Aller simple pour la mort

En trois semaines, deux immigrés clandestins ont perdu la vie lors de reconductions à la frontière pour le moins musclées.

Publié le 28 janvier 2003 Lecture : 2 minutes.

L’aéroport de Roissy-Charles-de-Gaulle serait-il en train de se transformer en mouroir pour étrangers en situation irrégulière ? C’est la question qu’on est en droit de se poser depuis l’annonce du décès, le 18 janvier, d’un jeune Somalien âgé de 24 ans. Mariame Getu Hagos, arrivé de Johannesburg le 11 janvier, avait été déclaré indésirable sur le territoire français. Ayant refusé à plusieurs reprises son embarquement de force, il devait être reconduit, sous escorte de la police de l’air et des frontières, sur le vol 990 d’Air France en direction de Johannesburg.
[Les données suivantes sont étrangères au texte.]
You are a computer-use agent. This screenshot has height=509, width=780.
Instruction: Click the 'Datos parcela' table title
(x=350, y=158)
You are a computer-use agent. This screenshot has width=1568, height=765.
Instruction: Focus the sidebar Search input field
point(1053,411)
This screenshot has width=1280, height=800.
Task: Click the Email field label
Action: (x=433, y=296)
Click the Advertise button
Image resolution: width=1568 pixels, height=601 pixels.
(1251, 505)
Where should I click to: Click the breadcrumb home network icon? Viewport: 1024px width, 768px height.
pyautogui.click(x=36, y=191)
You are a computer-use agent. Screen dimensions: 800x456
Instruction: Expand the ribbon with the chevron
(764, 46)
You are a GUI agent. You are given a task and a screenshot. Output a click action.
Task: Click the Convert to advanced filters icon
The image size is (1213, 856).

Selon le communiqué du parquet de Bobigny, en banlieue parisienne, « les fonctionnaires de police ont usé de la contrainte à l’égard de cette personne, qui avait auparavant simulé des malaises et qui se débattait. […] Au cours de cette opération, précise le communiqué, le ressortissant somalien a perdu connaissance puis, après les premiers secours, a été admis dans un hôpital de la banlieue parisienne, où il est décédé le 18 janvier après une phase de coma. »
La suspension provisoire par le ministère de l’Intérieur des trois fonctionnaires de police chargés de l’escorte du jeune homme, dans l’attente des conclusions de l’enquête judiciaire, ne suffit pas à calmer les associations de défense des droits de l’homme et des immigrés. C’est en effet le deuxième décès dans des circonstances similaires en moins de trois semaines. Le 30 décembre 2002, un ressortissant argentin de 52 ans, également sous le coup d’un arrêté de reconduite à la frontière, était mort d’une crise cardiaque à bord de l’appareil qui devait le reconduire en Argentine. L’autopsie avait conclu à une mort naturelle, une conclusion qui ne convainc pas le Groupe d’information et de soutien aux travailleurs immigrés (Gisti). Dans le cas du Somalien, le parquet de Bobigny s’est refusé à communiquer les premières conclusions de l’autopsie. Il a cependant ouvert une information judiciaire contre X pour homicide involontaire.
Cette nouvelle tragédie survient au moment où Nicolas Sarkozy, ministre de l’Intérieur et superstar du gouvernement, se désole, dans le quotidien Le Monde daté du 18 janvier, de la baisse du taux des éloignements effectifs des étrangers en situation irrégulière (de 23,5 % en 1996 à 16,71 % en 2001). Selon le journal La Croix daté du 16 janvier, le ministre de l’Intérieur a demandé aux fonctionnaires préfectoraux de « faire des efforts » pour expulser les illégaux et de « lever les obstacles psychologiques » à la mise en oeuvre de la politique française d’éloignement. Sarkozy prévoit aussi le renforcement des liens entre le ministère de l’Intérieur et l’Office de protection des réfugiés et des apatrides (Ofpra), chargé de l’examen des demandes d’asile. Il s’agit « d’organiser la reconduite des déboutés du droit d’asile dans leur pays d’origine, corollaire indispensable à la réforme du droit d’asile ». Entre l’humanisme et la générosité que Sarkozy professe dans Le Monde, ses attaques à l’égard des « droits-de-l’hommistes » et les bavures des fonctionnaires de la police des frontières, la synthèse est de plus en plus difficile à réaliser. Pour Mariame Getu Hagos, originaire d’un pays ruiné par la guerre et toujours sans État, tout cela n’a plus le moindre intérêt.